## What you are asked to do
Retype word for word the line containing "Given: Select the" and each line that follows it in the records below, through the last one, with no pictures.

*** Block opens ***

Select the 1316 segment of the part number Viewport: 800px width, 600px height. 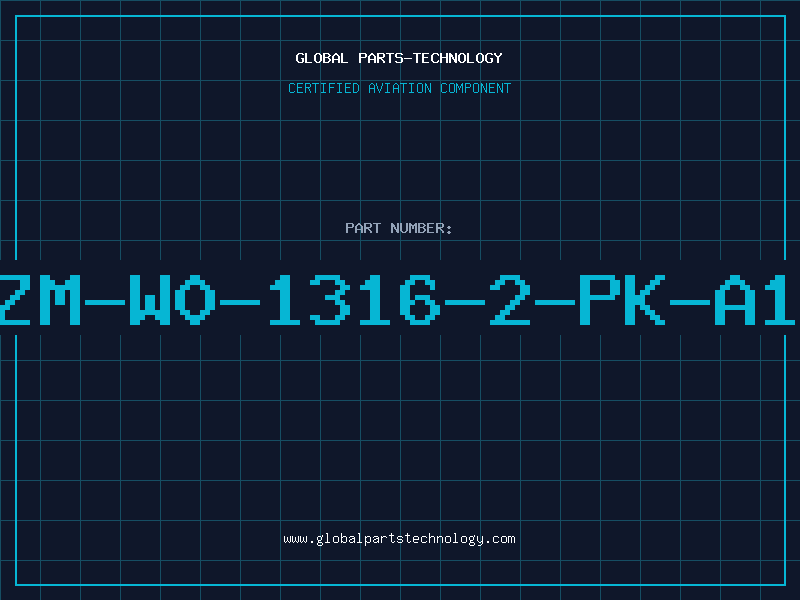tap(355, 300)
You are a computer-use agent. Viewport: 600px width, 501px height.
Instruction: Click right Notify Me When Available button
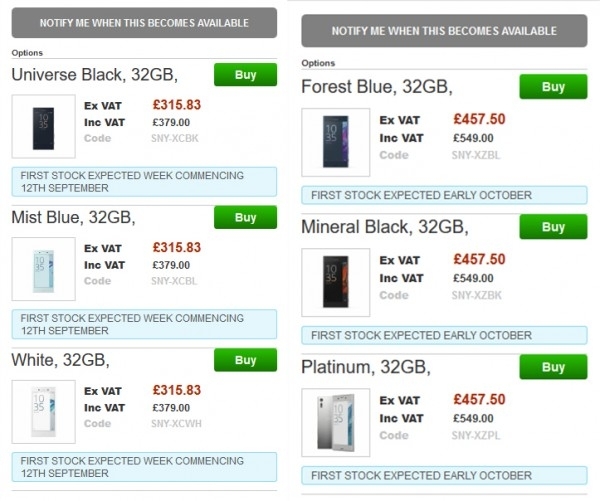pyautogui.click(x=444, y=31)
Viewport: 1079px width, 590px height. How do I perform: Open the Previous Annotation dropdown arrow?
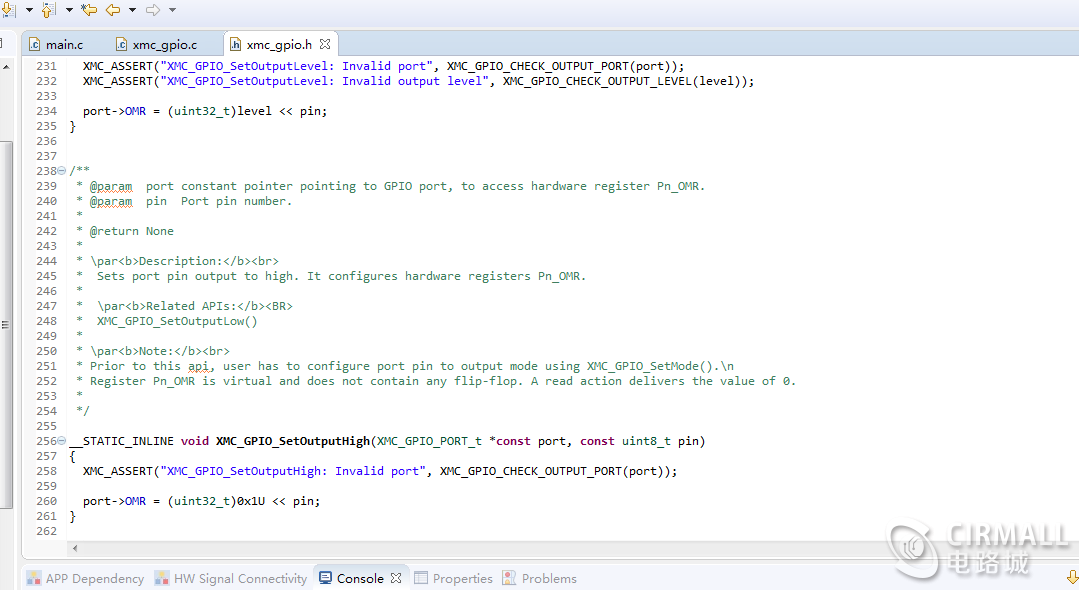point(68,10)
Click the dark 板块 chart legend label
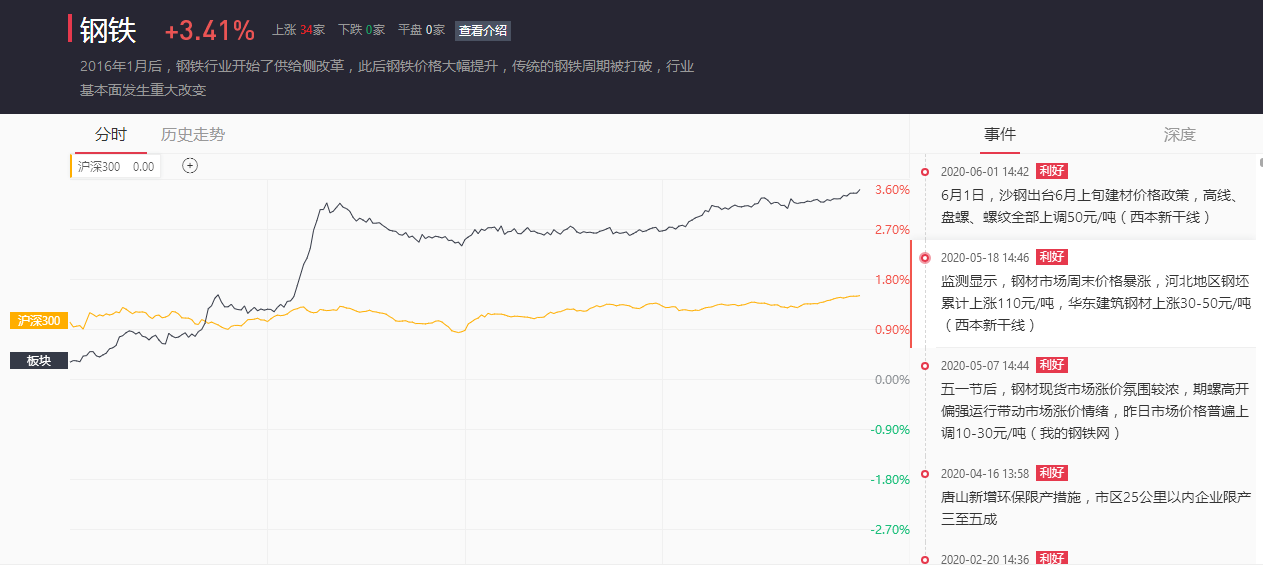The image size is (1263, 571). pos(39,361)
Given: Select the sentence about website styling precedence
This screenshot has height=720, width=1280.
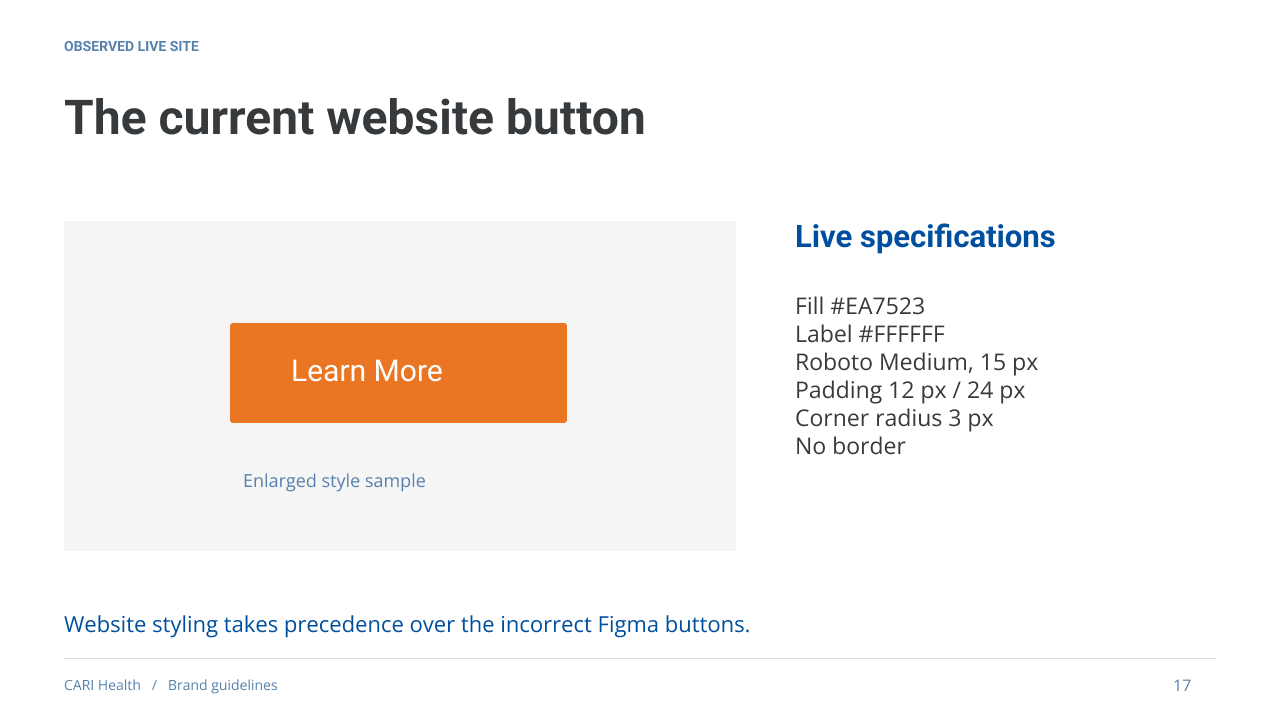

*** Block closes ***

## Response box
Given: Select the sentence about website styling precedence
This screenshot has height=720, width=1280.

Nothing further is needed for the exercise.